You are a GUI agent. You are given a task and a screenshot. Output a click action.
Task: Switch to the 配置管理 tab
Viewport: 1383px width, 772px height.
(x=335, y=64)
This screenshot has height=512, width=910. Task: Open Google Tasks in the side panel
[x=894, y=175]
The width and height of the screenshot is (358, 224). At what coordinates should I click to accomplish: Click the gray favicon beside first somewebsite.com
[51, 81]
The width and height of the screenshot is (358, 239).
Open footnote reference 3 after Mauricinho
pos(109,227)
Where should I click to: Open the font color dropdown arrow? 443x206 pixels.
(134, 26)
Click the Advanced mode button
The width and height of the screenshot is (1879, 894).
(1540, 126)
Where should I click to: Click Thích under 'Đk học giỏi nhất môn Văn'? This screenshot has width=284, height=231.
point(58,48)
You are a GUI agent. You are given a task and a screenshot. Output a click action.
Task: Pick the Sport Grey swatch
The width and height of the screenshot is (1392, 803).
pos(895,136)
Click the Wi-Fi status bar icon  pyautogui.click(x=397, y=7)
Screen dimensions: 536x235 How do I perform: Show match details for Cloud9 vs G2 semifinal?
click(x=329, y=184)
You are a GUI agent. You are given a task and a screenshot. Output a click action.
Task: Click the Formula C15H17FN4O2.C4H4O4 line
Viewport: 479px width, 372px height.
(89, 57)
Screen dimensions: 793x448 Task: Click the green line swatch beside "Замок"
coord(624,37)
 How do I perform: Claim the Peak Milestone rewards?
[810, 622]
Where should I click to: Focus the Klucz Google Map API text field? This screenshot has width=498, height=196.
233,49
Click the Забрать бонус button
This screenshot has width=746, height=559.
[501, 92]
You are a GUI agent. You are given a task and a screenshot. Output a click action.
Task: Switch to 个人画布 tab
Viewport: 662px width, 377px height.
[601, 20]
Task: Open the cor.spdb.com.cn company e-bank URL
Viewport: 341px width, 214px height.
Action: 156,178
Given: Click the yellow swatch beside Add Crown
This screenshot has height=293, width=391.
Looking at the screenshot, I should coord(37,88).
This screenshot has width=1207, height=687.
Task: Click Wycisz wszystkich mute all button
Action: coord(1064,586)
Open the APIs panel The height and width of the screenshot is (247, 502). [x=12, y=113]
━━━
Exercise instructions:
Begin at the line containing "This screenshot has height=293, width=391." and reproduce every line through the last one in the records above, exactly.

Written answer:
This screenshot has height=293, width=391.
Looking at the screenshot, I should coord(37,88).
This screenshot has width=1207, height=687.
Task: Click Wycisz wszystkich mute all button
Action: coord(1064,586)
Open the APIs panel The height and width of the screenshot is (247, 502). [x=12, y=113]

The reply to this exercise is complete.